Я с трудом узнал в этой образине Саньку, которого посадили за невыход на физзарядку.
— Тяжело сейчас сидеть, — сказал он. — Шнырь [8] в изоляторе совсем обнаглел. Печки не топит: неохота ему дрова рубить да таскать. Так он в печку свечку ставит да дверцу открывает, а когда зэки ему говорят, чтоб топил, он говорит: «Глядите, круглые сутки топлю, вон пламя даже отсвечивает. Что я могу поделать, если печки плохие, не нагреваются?»
8
Шнырь — дневальный в изоляторе, из зэков.

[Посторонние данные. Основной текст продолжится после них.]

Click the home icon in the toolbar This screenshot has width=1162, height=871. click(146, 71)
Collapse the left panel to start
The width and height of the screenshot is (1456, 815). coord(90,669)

Доверенное лицо администрации, выполняющее все хозяйственные работы в изоляторе — топку печей, разноску еды и т. д.
Саня отпил немного горячего чифира и весь сразу обмяк от разлившегося по телу тепла и легкого тумана в голове, чувство, знакомое только старым лагерникам, давно пьющим чифир.
— Заруба обнаглел совсем, — продолжал Саня о шныре, — подогрев [9] берет, а в БУР или в изолятор или вообще не передает, или передает крохи. Говорит, менты обнаружили и отобрали. Если бы менты обнаружили, ему бы там не работать. Все себе берет, паскуда.
— Варяг тоже им недоволен, — сказал Миша. — Я слышал, что он так обнаглел, что и Варягу не передает.
9
Передача.
— Ну, Варягу, положим, он передает, — сказал Саня, — но тоже крохи. А если кто на него орет, то нахаркает в суп, когда подает, а ведь не все после этого есть могут. Да и кормят-то, сам знаешь, раз в день через день. В таком холоде есть надо, а то совсем концы отдашь.
— Неужели же управы на него нет? — спросил я.
— А что с ним сделаешь? За него на всю катушку администрация срок намотает, это тебе не простой зэк.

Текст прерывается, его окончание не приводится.